§ **Brief**
Swap "Dungarvan" for "Waterford" throughout the material below, and reproduce the material with nothing else changed.
◆ ◆ ◆
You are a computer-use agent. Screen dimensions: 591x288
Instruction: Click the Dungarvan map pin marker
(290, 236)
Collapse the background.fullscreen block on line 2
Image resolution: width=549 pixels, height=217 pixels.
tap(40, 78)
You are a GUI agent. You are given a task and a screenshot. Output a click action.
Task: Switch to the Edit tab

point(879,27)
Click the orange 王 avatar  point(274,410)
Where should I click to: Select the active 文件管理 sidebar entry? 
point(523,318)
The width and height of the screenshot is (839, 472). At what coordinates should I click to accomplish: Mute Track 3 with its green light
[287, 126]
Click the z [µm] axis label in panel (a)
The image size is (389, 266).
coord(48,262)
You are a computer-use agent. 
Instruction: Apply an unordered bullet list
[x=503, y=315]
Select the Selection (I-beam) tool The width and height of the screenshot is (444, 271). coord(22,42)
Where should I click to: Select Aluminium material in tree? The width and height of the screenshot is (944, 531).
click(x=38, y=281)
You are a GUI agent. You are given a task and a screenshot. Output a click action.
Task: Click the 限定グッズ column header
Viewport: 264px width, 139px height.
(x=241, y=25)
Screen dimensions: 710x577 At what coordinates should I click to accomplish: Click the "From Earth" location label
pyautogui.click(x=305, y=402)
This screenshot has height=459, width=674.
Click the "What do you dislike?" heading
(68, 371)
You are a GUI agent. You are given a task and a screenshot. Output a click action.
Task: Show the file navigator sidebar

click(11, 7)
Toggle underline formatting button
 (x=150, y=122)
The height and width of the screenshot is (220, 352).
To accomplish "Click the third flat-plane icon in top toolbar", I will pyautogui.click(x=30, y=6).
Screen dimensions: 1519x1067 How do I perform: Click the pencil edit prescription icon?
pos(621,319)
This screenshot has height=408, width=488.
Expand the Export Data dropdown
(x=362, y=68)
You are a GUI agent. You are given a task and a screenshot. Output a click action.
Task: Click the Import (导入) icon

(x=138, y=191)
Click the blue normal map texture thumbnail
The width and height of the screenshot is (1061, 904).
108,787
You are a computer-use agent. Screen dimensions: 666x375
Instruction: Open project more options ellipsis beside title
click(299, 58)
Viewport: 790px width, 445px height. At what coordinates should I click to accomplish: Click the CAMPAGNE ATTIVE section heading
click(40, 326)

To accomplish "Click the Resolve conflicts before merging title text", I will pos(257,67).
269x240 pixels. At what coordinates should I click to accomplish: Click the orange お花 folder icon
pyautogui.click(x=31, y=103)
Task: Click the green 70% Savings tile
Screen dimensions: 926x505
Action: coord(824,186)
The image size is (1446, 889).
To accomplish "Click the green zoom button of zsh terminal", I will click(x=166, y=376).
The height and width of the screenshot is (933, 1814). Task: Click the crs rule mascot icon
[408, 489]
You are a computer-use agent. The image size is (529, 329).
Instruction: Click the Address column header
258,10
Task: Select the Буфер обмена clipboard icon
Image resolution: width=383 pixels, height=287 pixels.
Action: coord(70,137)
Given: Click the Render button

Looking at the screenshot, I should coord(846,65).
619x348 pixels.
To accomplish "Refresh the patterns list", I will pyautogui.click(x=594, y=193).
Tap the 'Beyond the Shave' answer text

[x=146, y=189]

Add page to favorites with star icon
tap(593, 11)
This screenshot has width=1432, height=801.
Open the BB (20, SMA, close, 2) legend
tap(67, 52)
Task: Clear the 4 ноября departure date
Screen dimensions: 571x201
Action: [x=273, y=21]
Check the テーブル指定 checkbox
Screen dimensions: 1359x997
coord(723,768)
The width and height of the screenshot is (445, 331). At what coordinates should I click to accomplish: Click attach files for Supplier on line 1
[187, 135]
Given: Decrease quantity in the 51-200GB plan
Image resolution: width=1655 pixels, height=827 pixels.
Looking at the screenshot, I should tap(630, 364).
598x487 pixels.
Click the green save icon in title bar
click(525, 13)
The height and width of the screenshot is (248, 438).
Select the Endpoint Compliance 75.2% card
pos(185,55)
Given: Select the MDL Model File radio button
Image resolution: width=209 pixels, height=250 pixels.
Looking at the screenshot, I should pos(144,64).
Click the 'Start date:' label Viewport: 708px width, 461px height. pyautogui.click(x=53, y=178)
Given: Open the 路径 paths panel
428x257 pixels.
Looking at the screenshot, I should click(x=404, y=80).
◆ ◆ ◆
§ **Problem solution**
You are a computer-use agent. Screen dimensions: 591x288
Instruction: Click the Waterford map pin marker
(290, 236)
Collapse the background.fullscreen block on line 2
Image resolution: width=549 pixels, height=217 pixels.
tap(40, 78)
You are a GUI agent. You are given a task and a screenshot. Output a click action.
Task: Switch to the Edit tab

point(879,27)
Click the orange 王 avatar  point(274,410)
Where should I click to: Select the active 文件管理 sidebar entry? 
point(523,318)
The width and height of the screenshot is (839, 472). At what coordinates should I click to accomplish: Mute Track 3 with its green light
[287, 126]
Click the z [µm] axis label in panel (a)
The image size is (389, 266).
coord(48,262)
You are a computer-use agent. 
Instruction: Apply an unordered bullet list
[x=503, y=315]
Select the Selection (I-beam) tool The width and height of the screenshot is (444, 271). coord(22,42)
Where should I click to: Select Aluminium material in tree? The width and height of the screenshot is (944, 531).
click(x=38, y=281)
You are a GUI agent. You are given a task and a screenshot. Output a click action.
Task: Click the 限定グッズ column header
Viewport: 264px width, 139px height.
(x=241, y=25)
Screen dimensions: 710x577 At what coordinates should I click to accomplish: Click the "From Earth" location label
pyautogui.click(x=305, y=402)
This screenshot has height=459, width=674.
Click the "What do you dislike?" heading
(68, 371)
You are a GUI agent. You are given a task and a screenshot. Output a click action.
Task: Show the file navigator sidebar

click(11, 7)
Toggle underline formatting button
 (x=150, y=122)
The height and width of the screenshot is (220, 352).
To accomplish "Click the third flat-plane icon in top toolbar", I will pyautogui.click(x=30, y=6).
Screen dimensions: 1519x1067 How do I perform: Click the pencil edit prescription icon?
pos(621,319)
This screenshot has height=408, width=488.
Expand the Export Data dropdown
(x=362, y=68)
You are a GUI agent. You are given a task and a screenshot. Output a click action.
Task: Click the Import (导入) icon

(x=138, y=191)
Click the blue normal map texture thumbnail
The width and height of the screenshot is (1061, 904).
108,787
You are a computer-use agent. Screen dimensions: 666x375
Instruction: Open project more options ellipsis beside title
click(299, 58)
Viewport: 790px width, 445px height. At what coordinates should I click to accomplish: Click the CAMPAGNE ATTIVE section heading
click(40, 326)

To accomplish "Click the Resolve conflicts before merging title text", I will pos(257,67).
269x240 pixels. At what coordinates should I click to accomplish: Click the orange お花 folder icon
pyautogui.click(x=31, y=103)
Task: Click the green 70% Savings tile
Screen dimensions: 926x505
Action: coord(824,186)
The image size is (1446, 889).
To accomplish "Click the green zoom button of zsh terminal", I will click(x=166, y=376).
The height and width of the screenshot is (933, 1814). Task: Click the crs rule mascot icon
[408, 489]
You are a computer-use agent. The image size is (529, 329).
Instruction: Click the Address column header
258,10
Task: Select the Буфер обмена clipboard icon
Image resolution: width=383 pixels, height=287 pixels.
Action: coord(70,137)
Given: Click the Render button

Looking at the screenshot, I should coord(846,65).
619x348 pixels.
To accomplish "Refresh the patterns list", I will pyautogui.click(x=594, y=193).
Tap the 'Beyond the Shave' answer text

[x=146, y=189]

Add page to favorites with star icon
tap(593, 11)
This screenshot has width=1432, height=801.
Open the BB (20, SMA, close, 2) legend
tap(67, 52)
Task: Clear the 4 ноября departure date
Screen dimensions: 571x201
Action: [x=273, y=21]
Check the テーブル指定 checkbox
Screen dimensions: 1359x997
coord(723,768)
The width and height of the screenshot is (445, 331). At what coordinates should I click to accomplish: Click attach files for Supplier on line 1
[187, 135]
Given: Decrease quantity in the 51-200GB plan
Image resolution: width=1655 pixels, height=827 pixels.
Looking at the screenshot, I should tap(630, 364).
598x487 pixels.
Click the green save icon in title bar
click(525, 13)
The height and width of the screenshot is (248, 438).
Select the Endpoint Compliance 75.2% card
pos(185,55)
Given: Select the MDL Model File radio button
Image resolution: width=209 pixels, height=250 pixels.
Looking at the screenshot, I should pos(144,64).
Click the 'Start date:' label Viewport: 708px width, 461px height. pyautogui.click(x=53, y=178)
Given: Open the 路径 paths panel
428x257 pixels.
Looking at the screenshot, I should click(x=404, y=80).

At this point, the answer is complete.